Ever since the publicity following the Starbucks affair, Ethiopians have been working quietly on a program much larger than its Starbucks connection, although you would never know that by reading The Economist. Here is a fascinating example of an international brand made up of sub-identities, licensed across the world to companies large and small, with about five million people owning the brand by producing and delivering the intangible value buyers pay for. But how do you manage a brand like that? Collectively owned IP?
That became the crux of Ethiopia’s challenge, while others still debated whether Ethiopia should even be in the “business of trademarks.” They came up with an answer: no ministry supervision but a stakeholder committee. Heads of farmer cooperatives, exporters, and relevant government offices (such as quality control and export agencies) have all powers to manage the brand and coordinate marketing and licensing strategy across international markets. A massive undertaking for Africa’s biggest coffee producer.
All of this slowly starts shaping into a complete redefinition of terms of engagement of the two sides of the supply chain, producers and distributors. It is a beginning of a more equitable relationship where both sides can for the first time talk regularly (actual licensor-licensee consultations) and address mutual issues (i.e. retail pricing, appropriate wholesale share of that price, coordinated marketing, quality consistency, labeling, uniform presentation, joint ventures, among others). For the first time in centuries of exporting and trading coffee, Ethiopia has the ability and incentive to know what happens to its coffee beyond border, but also means to address long-term concerns of its buyers, this time actual partners. All of this seems perfectly normal to, say, Dell and Intel, or Kraft and Nestle (hint: KitKat).
Let’s also not leave out the minor detail that, in the process, about 5 million people producing the prized and valued products just might get out of extreme poverty (< $2/day) by not only having higher gains but also by this income becoming more stable and predictable. One tends to forget: poverty alleviation = income + income security.
Not too long after signing the licensing deal with Starbucks and others, Ethiopia got itself a branding agency – the London based Brandhouse – and started working on aligning the many pieces.
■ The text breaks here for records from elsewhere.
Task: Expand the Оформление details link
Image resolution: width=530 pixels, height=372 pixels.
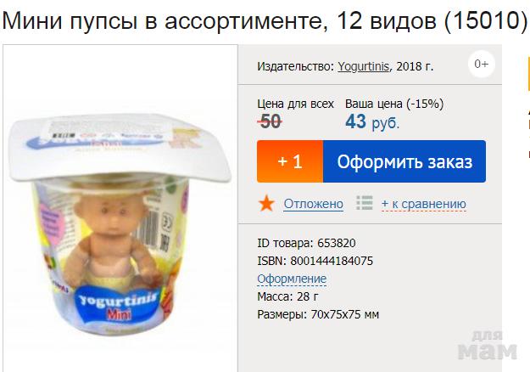Action: tap(292, 279)
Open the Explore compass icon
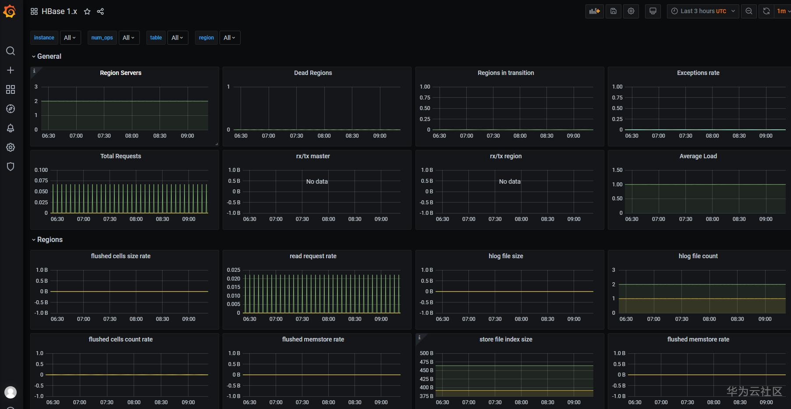Viewport: 791px width, 409px height. click(x=11, y=109)
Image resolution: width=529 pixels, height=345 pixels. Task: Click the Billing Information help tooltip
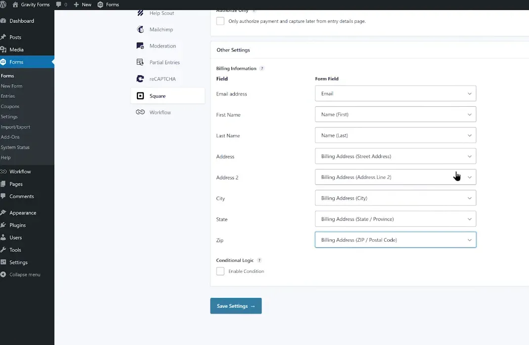262,69
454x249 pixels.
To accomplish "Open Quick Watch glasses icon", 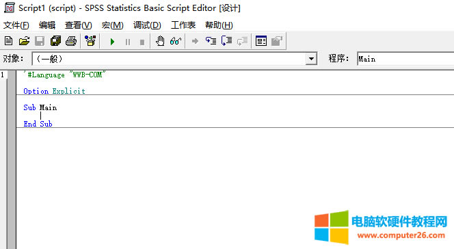I will click(x=176, y=41).
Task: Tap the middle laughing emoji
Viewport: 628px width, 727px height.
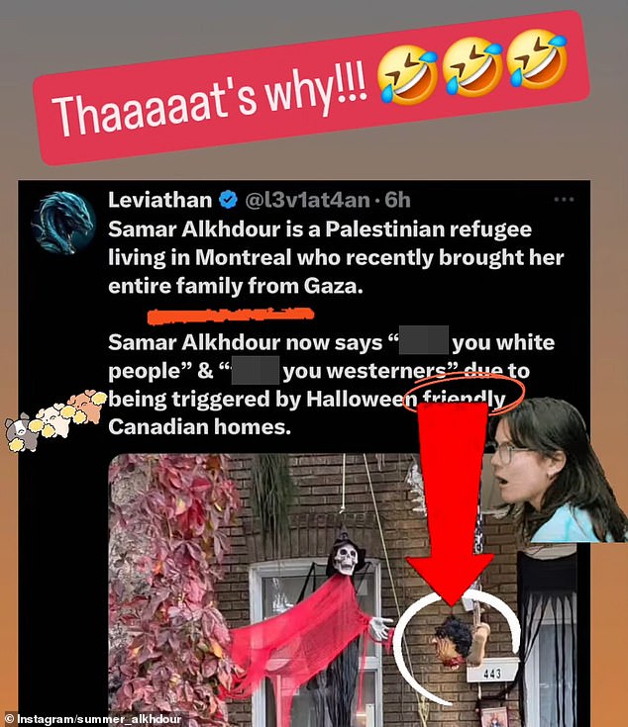Action: (x=471, y=68)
And here is the beginning of a pillar to the Ethiopian identity that goes beyond the political and cultural. A vital business brand built, a group identity managed and leveraged; success of all of that ties to stakeholders having vested interests in the success of their shared identity. In Ethiopia’s case this means that Christian Amhara and Muslim Oromo who both produce prized varieties of Ethiopian coffee realize in quite real and economic terms how their united action is good not only in terms of bargaining power with importers in the wholesale market at home but also the value they have in and get from retail. If you are called on, at some later unfortunate point, to start slashing this common identity in the name of a less inclusive one, it might not come as easy if one is so intimately aware of the value and assets built and premised on cooperation and the national brand.